Restringida pela lei, verticalização em SP estimula mercado e cria controvérsias

Plano Diretor inibiu construção de edifícios, mas demanda crescente por imóveis aumentou o número de empreendimentos: adensamento é visto como solução pelo setor imobiliário, mas cria problemas

A demanda anual por imóveis em São Paulo gira em torno de 30 mil unidades. “O mercado deve atendê-la”, diz o Secovi (Foto: Fernando Stankuns/Flickr)

São Paulo – Não há dúvida de que a cidade de São Paulo vem passando por um bum imobiliário nos últimos anos.

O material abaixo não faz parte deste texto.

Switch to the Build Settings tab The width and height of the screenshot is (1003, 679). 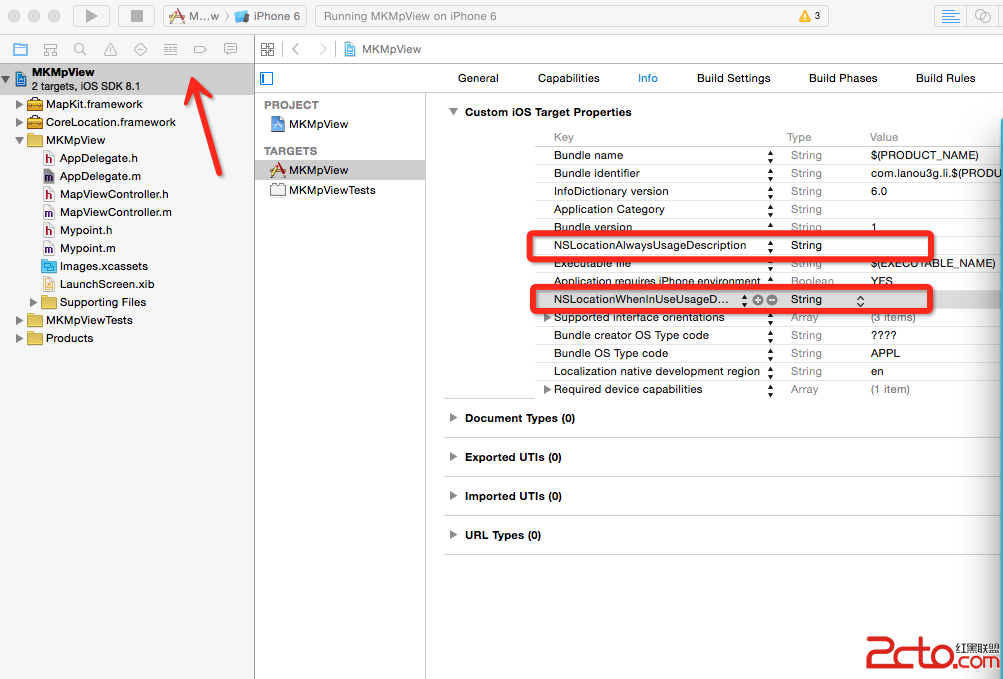click(x=733, y=78)

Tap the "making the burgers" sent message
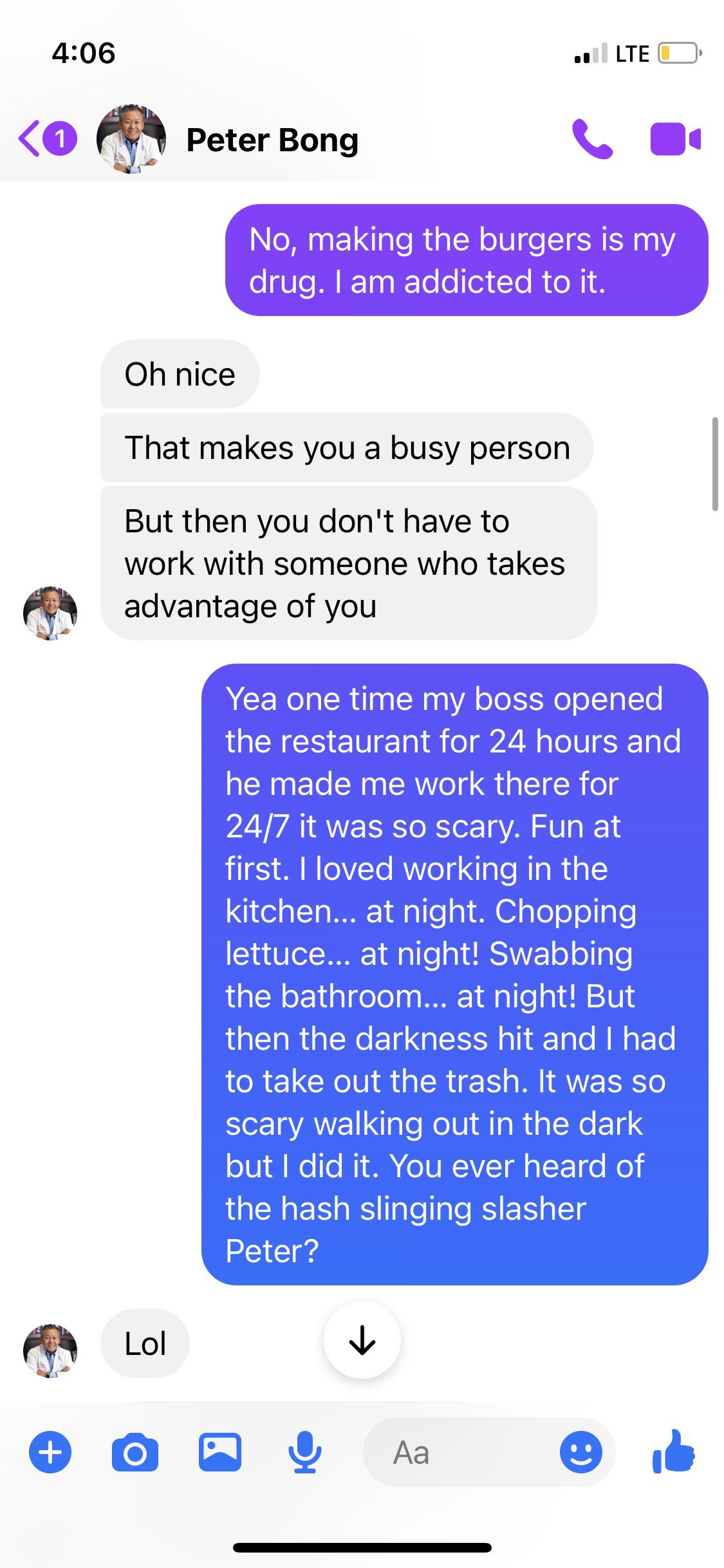click(466, 260)
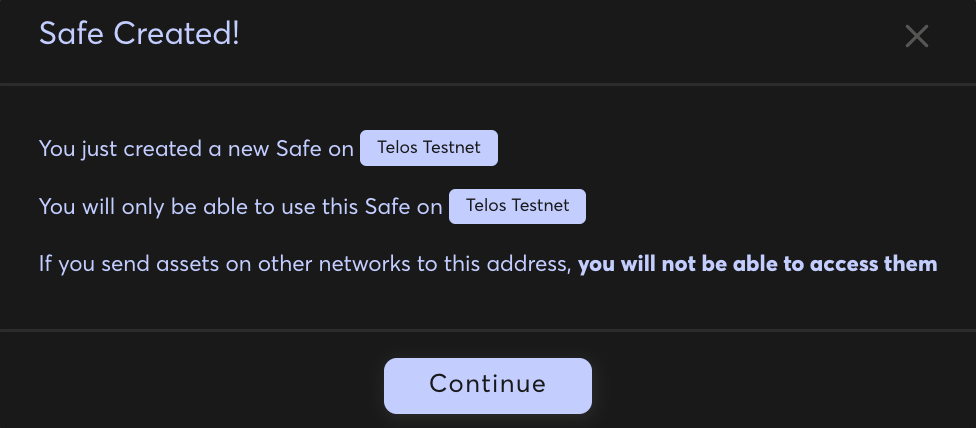
Task: Click the text "You just created a new Safe on"
Action: coord(196,149)
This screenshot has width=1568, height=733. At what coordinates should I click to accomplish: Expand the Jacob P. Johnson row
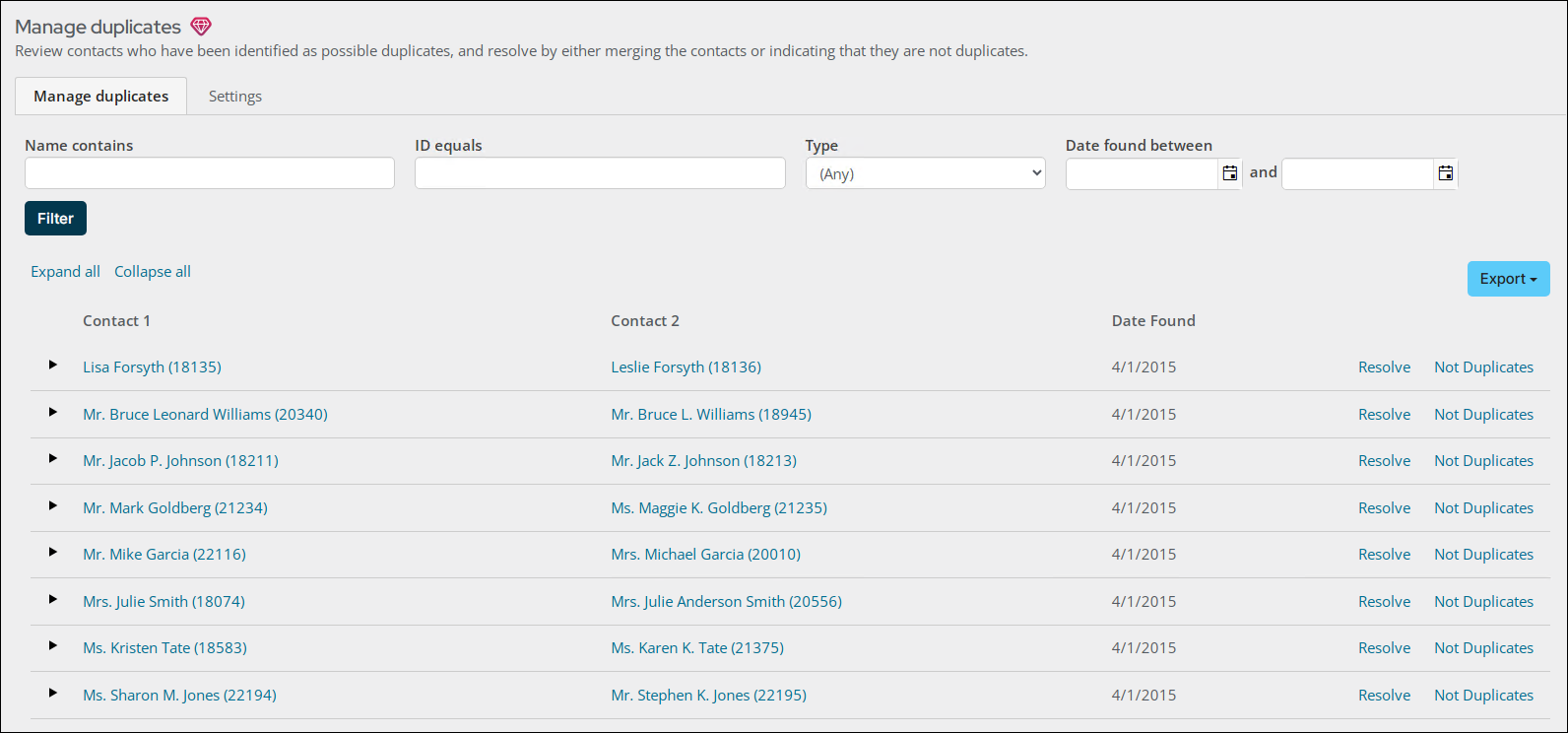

Uma pequena volta pelas ruas provavelmente topará com obras em andamento, e uma olhadela nos números comprovará a tendência. De 2004 pra cá, foram lançados 263,4 mil novos imóveis residenciais na capital, dos quais 253,7 mil foram vendidos. O ano mais movimentado para o mercado imobiliário paulistano foi 2007, quando 39 mil unidades receberam o pontapé inicial e 36,6 mil acabaram encontrando comprador. A esmagadora maioria são prédios de apartamentos.

Coincidentemente, esse foi o período de vigência do Plano Diretor Estratégico (PDE), aprovado em 2002 e complementado, em 2004, pela Lei de Zoneamento. Mas se engana quem pensa que a legislação foi a responsável pela explosão dos empreendimentos imobiliários na cidade. “Houve uma ampliação no crédito imobiliário, e a renda das pessoas melhorou. O acesso à moradia ficou mais fácil. Então, se construiu muito”, contextualiza o ex-vereador e urbanista Nabil Bonduki, relator do PDE na Câmara Municipal. “Há uma impressão de que o plano diretor aumentou a possibilidade de verticalização, mas na verdade ele restringiu. E a restrição foi muito grande.”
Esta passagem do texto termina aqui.